== Data for this exercise ==
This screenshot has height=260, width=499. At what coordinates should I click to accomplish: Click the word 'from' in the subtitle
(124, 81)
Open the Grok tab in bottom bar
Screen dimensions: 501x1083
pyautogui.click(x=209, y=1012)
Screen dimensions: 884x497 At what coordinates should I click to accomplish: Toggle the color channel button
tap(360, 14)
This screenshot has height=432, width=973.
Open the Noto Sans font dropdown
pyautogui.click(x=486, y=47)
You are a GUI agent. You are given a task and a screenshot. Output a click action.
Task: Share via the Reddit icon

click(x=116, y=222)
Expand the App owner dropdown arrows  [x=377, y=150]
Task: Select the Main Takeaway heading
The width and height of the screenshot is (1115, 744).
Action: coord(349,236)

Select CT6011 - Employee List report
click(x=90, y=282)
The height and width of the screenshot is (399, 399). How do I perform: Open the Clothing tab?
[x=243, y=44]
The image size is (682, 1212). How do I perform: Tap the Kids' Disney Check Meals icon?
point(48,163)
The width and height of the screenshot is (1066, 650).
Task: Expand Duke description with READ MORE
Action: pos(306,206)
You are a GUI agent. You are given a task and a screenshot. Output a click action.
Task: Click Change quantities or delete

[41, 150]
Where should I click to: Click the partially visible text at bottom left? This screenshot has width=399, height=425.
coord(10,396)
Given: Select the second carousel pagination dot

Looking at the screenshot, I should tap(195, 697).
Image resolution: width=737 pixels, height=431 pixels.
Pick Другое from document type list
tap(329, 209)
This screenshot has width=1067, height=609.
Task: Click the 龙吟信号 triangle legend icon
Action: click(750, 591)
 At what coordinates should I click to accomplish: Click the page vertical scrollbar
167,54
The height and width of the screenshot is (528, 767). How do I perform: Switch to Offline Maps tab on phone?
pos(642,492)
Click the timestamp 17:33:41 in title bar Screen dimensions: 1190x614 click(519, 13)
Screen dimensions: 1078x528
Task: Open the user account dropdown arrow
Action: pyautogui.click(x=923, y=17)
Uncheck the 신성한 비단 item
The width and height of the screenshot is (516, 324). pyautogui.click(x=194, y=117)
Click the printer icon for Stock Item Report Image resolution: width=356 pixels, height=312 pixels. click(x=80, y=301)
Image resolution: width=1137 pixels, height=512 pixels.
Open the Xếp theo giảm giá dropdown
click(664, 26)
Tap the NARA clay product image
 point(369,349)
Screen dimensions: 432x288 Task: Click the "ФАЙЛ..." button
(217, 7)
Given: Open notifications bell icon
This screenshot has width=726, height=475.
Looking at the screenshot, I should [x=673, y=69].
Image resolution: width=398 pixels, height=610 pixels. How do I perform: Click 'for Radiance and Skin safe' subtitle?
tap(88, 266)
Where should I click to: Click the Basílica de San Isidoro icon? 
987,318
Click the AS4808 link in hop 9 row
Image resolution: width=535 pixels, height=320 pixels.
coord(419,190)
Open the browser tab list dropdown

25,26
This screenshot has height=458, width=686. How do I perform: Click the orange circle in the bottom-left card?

== Exercise aim ==
The answer must consist of the lines from the one with "Where should I click to: Click the Basílica" through the final line of the entries above, exactly as they are, and nothing else.

== Result of the task ==
Where should I click to: Click the Basílica de San Isidoro icon? 
987,318
Click the AS4808 link in hop 9 row
Image resolution: width=535 pixels, height=320 pixels.
coord(419,190)
Open the browser tab list dropdown

25,26
This screenshot has height=458, width=686. How do I perform: Click the orange circle in the bottom-left card?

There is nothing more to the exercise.